ASSIGNMENT: The records below must be retyped exactly.

[Stored data entries]
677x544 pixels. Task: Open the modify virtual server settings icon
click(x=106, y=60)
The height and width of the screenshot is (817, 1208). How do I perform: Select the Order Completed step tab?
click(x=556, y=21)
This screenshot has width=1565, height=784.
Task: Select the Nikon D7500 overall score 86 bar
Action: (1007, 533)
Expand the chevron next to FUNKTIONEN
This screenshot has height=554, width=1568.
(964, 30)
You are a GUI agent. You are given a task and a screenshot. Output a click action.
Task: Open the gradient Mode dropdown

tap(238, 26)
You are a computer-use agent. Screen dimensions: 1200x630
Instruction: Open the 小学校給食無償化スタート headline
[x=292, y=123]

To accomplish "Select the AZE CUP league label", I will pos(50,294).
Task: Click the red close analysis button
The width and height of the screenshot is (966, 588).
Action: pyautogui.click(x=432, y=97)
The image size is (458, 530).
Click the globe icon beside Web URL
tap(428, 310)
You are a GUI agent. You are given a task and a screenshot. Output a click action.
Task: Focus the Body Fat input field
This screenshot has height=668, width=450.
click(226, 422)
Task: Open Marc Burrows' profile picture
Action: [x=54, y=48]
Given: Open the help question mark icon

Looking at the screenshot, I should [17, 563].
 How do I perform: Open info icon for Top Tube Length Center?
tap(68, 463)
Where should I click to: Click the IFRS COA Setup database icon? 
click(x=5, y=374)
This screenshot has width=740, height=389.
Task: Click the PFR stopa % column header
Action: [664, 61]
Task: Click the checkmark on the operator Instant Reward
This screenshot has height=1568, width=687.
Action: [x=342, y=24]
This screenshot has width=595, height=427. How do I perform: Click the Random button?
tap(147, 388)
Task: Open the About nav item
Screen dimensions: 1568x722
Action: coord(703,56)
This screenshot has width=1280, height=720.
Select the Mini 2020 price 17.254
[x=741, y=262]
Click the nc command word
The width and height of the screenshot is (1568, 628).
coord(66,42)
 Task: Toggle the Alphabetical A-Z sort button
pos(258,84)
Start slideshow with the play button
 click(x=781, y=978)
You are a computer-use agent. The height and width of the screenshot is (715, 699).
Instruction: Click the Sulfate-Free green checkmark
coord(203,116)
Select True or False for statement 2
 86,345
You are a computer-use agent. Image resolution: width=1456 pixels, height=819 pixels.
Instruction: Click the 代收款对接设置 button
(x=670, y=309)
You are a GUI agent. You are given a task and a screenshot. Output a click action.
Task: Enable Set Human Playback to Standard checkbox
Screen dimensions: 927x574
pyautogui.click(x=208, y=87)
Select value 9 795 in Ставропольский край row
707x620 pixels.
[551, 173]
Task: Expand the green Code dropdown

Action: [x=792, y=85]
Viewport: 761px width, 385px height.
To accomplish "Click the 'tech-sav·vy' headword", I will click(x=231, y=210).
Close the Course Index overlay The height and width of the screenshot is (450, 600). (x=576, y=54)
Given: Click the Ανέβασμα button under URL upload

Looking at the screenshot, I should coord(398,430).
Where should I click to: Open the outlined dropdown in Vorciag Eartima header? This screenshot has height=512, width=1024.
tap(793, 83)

ANSWER FOR THE TASK:
677x544 pixels. Task: Open the modify virtual server settings icon
click(x=106, y=60)
The height and width of the screenshot is (817, 1208). How do I perform: Select the Order Completed step tab?
click(x=556, y=21)
This screenshot has width=1565, height=784.
Task: Select the Nikon D7500 overall score 86 bar
Action: (1007, 533)
Expand the chevron next to FUNKTIONEN
This screenshot has height=554, width=1568.
(964, 30)
You are a GUI agent. You are given a task and a screenshot. Output a click action.
Task: Open the gradient Mode dropdown

tap(238, 26)
You are a computer-use agent. Screen dimensions: 1200x630
Instruction: Open the 小学校給食無償化スタート headline
[x=292, y=123]

To accomplish "Select the AZE CUP league label", I will pos(50,294).
Task: Click the red close analysis button
The width and height of the screenshot is (966, 588).
Action: pyautogui.click(x=432, y=97)
The image size is (458, 530).
Click the globe icon beside Web URL
tap(428, 310)
You are a GUI agent. You are given a task and a screenshot. Output a click action.
Task: Focus the Body Fat input field
This screenshot has height=668, width=450.
click(226, 422)
Task: Open Marc Burrows' profile picture
Action: [x=54, y=48]
Given: Open the help question mark icon

Looking at the screenshot, I should [17, 563].
 How do I perform: Open info icon for Top Tube Length Center?
tap(68, 463)
Where should I click to: Click the IFRS COA Setup database icon? 
click(x=5, y=374)
This screenshot has width=740, height=389.
Task: Click the PFR stopa % column header
Action: [664, 61]
Task: Click the checkmark on the operator Instant Reward
This screenshot has height=1568, width=687.
Action: [x=342, y=24]
This screenshot has width=595, height=427. How do I perform: Click the Random button?
tap(147, 388)
Task: Open the About nav item
Screen dimensions: 1568x722
Action: coord(703,56)
This screenshot has width=1280, height=720.
Select the Mini 2020 price 17.254
[x=741, y=262]
Click the nc command word
The width and height of the screenshot is (1568, 628).
coord(66,42)
 Task: Toggle the Alphabetical A-Z sort button
pos(258,84)
Start slideshow with the play button
 click(x=781, y=978)
You are a computer-use agent. The height and width of the screenshot is (715, 699).
Instruction: Click the Sulfate-Free green checkmark
coord(203,116)
Select True or False for statement 2
 86,345
You are a computer-use agent. Image resolution: width=1456 pixels, height=819 pixels.
Instruction: Click the 代收款对接设置 button
(x=670, y=309)
You are a GUI agent. You are given a task and a screenshot. Output a click action.
Task: Enable Set Human Playback to Standard checkbox
Screen dimensions: 927x574
pyautogui.click(x=208, y=87)
Select value 9 795 in Ставропольский край row
707x620 pixels.
[551, 173]
Task: Expand the green Code dropdown

Action: [x=792, y=85]
Viewport: 761px width, 385px height.
To accomplish "Click the 'tech-sav·vy' headword", I will click(x=231, y=210).
Close the Course Index overlay The height and width of the screenshot is (450, 600). (x=576, y=54)
Given: Click the Ανέβασμα button under URL upload

Looking at the screenshot, I should coord(398,430).
Where should I click to: Open the outlined dropdown in Vorciag Eartima header? This screenshot has height=512, width=1024.
tap(793, 83)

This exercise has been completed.